BEGIN RECORDS TO PROCESS
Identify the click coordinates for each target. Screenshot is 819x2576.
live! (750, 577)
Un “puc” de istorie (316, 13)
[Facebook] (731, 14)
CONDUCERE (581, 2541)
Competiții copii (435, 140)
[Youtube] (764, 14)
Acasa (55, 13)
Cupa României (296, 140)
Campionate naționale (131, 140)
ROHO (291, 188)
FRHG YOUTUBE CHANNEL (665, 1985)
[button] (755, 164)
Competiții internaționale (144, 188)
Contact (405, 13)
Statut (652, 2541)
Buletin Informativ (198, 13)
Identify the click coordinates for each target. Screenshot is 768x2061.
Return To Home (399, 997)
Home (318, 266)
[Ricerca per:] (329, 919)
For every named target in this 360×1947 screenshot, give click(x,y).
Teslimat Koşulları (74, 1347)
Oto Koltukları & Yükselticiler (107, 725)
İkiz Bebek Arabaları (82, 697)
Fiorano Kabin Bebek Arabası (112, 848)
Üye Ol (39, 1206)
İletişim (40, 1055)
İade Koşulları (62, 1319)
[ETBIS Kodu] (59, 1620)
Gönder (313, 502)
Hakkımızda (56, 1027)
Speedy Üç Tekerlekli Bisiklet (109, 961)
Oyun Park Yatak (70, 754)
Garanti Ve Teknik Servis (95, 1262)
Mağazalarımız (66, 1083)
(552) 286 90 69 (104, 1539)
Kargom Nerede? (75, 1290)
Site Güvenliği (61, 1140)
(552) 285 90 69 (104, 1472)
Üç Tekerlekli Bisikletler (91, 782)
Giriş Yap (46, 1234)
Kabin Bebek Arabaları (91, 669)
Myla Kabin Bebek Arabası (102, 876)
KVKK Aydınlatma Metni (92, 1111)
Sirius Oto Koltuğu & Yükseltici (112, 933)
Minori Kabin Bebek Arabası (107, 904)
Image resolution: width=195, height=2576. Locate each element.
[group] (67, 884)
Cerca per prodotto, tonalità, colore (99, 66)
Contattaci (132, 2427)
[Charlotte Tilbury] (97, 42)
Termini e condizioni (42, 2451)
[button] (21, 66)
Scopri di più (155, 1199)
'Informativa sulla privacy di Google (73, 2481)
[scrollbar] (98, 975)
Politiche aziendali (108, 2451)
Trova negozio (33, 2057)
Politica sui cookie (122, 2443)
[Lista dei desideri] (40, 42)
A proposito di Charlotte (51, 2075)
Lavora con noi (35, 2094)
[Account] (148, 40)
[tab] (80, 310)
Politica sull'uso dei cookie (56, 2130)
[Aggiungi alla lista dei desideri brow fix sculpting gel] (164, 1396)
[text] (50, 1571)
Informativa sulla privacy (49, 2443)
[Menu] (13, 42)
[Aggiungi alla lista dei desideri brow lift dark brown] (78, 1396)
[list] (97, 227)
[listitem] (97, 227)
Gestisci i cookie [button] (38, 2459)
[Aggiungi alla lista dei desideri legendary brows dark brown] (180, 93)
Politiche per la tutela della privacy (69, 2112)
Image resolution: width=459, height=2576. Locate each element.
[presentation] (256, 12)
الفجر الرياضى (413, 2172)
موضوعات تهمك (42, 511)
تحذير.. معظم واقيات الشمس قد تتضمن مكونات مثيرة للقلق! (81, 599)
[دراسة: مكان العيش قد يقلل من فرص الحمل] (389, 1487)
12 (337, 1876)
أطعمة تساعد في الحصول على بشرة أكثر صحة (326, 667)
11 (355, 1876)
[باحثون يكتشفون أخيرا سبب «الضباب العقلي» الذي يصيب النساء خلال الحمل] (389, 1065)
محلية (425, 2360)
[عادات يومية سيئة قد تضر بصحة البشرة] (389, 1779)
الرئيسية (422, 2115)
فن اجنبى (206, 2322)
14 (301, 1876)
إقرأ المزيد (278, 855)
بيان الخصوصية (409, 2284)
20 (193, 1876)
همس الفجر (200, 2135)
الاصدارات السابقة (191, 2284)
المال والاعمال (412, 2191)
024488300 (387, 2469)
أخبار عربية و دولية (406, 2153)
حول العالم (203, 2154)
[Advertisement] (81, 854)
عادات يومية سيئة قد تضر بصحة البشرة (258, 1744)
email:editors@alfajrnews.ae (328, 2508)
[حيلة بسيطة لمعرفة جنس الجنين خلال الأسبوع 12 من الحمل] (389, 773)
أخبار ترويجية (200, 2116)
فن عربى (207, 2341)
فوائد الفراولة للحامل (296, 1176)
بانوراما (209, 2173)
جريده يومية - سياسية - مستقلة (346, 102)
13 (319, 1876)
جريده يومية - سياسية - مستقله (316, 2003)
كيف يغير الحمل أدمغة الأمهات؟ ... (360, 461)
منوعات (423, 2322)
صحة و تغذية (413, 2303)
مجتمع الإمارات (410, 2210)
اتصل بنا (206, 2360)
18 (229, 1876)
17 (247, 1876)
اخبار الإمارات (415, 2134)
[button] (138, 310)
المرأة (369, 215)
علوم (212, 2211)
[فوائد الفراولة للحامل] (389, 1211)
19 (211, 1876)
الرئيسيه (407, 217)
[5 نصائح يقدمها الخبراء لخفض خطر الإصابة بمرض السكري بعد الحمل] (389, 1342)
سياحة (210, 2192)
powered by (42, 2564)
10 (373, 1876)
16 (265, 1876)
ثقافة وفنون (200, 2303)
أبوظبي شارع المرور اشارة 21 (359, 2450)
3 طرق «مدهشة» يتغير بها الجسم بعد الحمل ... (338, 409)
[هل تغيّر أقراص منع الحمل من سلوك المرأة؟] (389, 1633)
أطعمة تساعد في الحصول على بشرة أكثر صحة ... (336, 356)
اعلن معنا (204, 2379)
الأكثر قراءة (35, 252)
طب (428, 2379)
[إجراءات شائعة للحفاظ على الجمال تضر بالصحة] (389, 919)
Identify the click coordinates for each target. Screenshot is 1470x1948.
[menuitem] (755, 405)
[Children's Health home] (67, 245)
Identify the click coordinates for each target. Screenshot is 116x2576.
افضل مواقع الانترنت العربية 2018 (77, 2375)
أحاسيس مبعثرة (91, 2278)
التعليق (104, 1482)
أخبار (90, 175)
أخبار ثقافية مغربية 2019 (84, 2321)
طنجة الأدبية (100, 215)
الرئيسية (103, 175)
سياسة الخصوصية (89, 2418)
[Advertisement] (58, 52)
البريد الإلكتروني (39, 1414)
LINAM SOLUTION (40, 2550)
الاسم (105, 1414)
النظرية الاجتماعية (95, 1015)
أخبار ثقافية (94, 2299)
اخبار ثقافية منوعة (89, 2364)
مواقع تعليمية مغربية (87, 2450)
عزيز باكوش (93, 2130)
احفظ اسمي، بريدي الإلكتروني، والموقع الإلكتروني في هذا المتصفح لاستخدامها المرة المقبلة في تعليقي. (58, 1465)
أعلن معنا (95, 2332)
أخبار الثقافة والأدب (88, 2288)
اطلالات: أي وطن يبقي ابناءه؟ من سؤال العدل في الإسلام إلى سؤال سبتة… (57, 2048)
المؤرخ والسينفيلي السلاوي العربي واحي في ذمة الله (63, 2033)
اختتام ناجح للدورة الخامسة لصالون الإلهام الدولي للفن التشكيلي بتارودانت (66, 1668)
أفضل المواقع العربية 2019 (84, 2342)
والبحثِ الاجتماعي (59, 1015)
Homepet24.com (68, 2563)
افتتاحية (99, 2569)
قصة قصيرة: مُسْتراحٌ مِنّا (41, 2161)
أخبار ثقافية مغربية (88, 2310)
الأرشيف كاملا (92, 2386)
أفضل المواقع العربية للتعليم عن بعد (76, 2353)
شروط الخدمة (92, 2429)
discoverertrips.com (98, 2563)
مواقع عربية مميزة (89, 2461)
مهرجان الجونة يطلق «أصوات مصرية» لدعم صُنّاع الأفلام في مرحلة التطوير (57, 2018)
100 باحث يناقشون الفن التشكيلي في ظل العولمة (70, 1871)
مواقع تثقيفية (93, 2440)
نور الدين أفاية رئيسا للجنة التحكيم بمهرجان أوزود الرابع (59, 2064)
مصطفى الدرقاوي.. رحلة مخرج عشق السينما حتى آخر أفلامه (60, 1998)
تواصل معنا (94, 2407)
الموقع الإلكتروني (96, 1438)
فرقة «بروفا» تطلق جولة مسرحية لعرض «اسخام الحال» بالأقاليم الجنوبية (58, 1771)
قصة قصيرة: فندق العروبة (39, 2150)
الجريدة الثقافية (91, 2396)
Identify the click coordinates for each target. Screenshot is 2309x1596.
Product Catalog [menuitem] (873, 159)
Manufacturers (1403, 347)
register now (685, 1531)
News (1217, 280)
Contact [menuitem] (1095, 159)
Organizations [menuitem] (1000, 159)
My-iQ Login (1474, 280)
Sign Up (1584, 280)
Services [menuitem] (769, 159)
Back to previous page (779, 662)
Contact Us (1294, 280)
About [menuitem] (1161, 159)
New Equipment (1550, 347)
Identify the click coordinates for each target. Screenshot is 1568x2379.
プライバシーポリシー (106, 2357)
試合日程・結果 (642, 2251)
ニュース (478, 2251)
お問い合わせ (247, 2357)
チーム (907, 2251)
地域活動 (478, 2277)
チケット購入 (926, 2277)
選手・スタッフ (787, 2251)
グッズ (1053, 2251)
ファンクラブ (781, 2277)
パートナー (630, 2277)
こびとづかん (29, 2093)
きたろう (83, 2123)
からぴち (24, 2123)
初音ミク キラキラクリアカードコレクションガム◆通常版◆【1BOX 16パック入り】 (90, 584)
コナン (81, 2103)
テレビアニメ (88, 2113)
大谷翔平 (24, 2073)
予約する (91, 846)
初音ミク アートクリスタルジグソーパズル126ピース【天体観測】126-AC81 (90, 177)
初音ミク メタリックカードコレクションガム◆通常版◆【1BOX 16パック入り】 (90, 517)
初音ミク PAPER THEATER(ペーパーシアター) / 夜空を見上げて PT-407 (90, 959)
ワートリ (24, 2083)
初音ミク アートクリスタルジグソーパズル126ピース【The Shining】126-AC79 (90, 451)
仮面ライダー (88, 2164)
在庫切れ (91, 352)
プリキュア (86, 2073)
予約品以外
END RECORDS TO PROCESS
* EXERCISE AIM:
From the line holding "Back to previous page (779, 662)" down to the final line above, quote every line exactly and only those lines.

* ANSWER SECTION:
Back to previous page (779, 662)
Contact Us (1294, 280)
About [menuitem] (1161, 159)
New Equipment (1550, 347)
Identify the click coordinates for each target. Screenshot is 1568x2379.
プライバシーポリシー (106, 2357)
試合日程・結果 (642, 2251)
ニュース (478, 2251)
お問い合わせ (247, 2357)
チーム (907, 2251)
地域活動 (478, 2277)
チケット購入 (926, 2277)
選手・スタッフ (787, 2251)
グッズ (1053, 2251)
ファンクラブ (781, 2277)
パートナー (630, 2277)
こびとづかん (29, 2093)
きたろう (83, 2123)
からぴち (24, 2123)
初音ミク キラキラクリアカードコレクションガム◆通常版◆【1BOX 16パック入り】 (90, 584)
コナン (81, 2103)
テレビアニメ (88, 2113)
大谷翔平 (24, 2073)
予約する (91, 846)
初音ミク アートクリスタルジグソーパズル126ピース【天体観測】126-AC81 (90, 177)
初音ミク メタリックカードコレクションガム◆通常版◆【1BOX 16パック入り】 (90, 517)
初音ミク PAPER THEATER(ペーパーシアター) / 夜空を見上げて PT-407 (90, 959)
ワートリ (24, 2083)
初音ミク アートクリスタルジグソーパズル126ピース【The Shining】126-AC79 (90, 451)
仮面ライダー (88, 2164)
在庫切れ (91, 352)
プリキュア (86, 2073)
予約品以外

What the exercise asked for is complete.